25 Eylül 2022 Pazar

HİLYE

  lim, kültür ve sanat dilimizde hilye, Peygamber-i Zîşân’ın yaradılışını, güzel vasıflarını, bu vasıflardan bahseden manzum-mensur eserleri ve hat levhalarını ifade etmek için kullanılır. Dinî-Tasavvufî edebiyatımızda hilye türü zaman içinde Hz. Peygamber’in sûret ve bazen de sîretini konu alan hilye-i nebî geleneğinden doğan hilye-i enbiya, hilye-i haseneyn, hilye-i çâr-yâr, hilye-i aşere-i mübeşşere ve hilye-i evliya ile zenginleşmiştir.1 İrfan geleneğimizde Allah Resûlü’ne kesintisiz bir silsile ile bağlı bulunan tarîkat büyükleri Resûl-i Ekrem’in manevî otoritesini ve rehberliğini devam ettiren Peygamber varisleri olarak görülür. “Yüzleri Allah’ı hatırlatan”2 Hak dostlarına duyulan muhabbet ve bağlılıkla, onların hatıralarını canlı tutmak arzusunda olan sâlikler, şeyhlerinin hilyelerini kaleme almışlardır.
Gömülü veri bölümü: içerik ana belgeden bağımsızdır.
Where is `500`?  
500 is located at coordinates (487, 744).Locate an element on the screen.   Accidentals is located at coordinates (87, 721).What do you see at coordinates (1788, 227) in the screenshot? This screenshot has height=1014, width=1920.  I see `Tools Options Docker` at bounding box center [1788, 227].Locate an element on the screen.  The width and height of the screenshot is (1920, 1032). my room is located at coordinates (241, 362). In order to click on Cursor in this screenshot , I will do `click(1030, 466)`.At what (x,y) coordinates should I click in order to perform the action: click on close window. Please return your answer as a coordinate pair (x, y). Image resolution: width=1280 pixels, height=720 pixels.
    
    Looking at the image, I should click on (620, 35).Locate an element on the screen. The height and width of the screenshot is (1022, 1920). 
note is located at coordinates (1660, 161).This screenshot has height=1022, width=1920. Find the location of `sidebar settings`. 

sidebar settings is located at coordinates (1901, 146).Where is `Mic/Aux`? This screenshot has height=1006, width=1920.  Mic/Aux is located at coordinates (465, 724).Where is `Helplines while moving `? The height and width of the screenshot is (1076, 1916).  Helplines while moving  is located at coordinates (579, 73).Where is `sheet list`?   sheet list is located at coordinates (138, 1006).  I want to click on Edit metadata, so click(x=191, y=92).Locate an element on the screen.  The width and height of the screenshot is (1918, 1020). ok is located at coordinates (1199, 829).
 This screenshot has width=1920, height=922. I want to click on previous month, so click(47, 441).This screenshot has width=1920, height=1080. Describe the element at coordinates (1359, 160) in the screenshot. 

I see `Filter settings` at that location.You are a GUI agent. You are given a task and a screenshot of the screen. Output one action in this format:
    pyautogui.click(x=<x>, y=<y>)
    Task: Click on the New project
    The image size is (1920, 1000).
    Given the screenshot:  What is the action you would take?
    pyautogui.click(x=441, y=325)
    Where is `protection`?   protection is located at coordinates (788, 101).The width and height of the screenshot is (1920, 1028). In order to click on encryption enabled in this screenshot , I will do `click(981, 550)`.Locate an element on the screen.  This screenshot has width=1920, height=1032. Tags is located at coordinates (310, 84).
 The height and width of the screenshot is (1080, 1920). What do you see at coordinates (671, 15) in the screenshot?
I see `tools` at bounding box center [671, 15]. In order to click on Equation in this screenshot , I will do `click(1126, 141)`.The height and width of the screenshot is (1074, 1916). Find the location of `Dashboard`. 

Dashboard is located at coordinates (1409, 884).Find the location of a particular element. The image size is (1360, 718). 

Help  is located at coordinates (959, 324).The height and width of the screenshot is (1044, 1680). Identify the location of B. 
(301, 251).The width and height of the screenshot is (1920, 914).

Tasavvufî gelenek Anadolu’da XIII. asırdan itibaren sosyo-kültürel hayatın içinde geniş bir şekilde yer almasına rağmen tespit edilen sadece 6 evliya hilyesi mevcuttur . Bunlardan üçü Mevleviyye tarîkatinin pîri Mevlânâ Celaleddin-i Rûmî için, diğerleri ise Nakşibendiyye tarîkatinin pîri Bahâeddin Nakşibendî, Bayrâmiyye tarîkatinin pîri Hacı Bayram Velî ve Şâzeliyye tarîkatinin pîri İmam Ali eş-Şâzelî için yazılmıştır.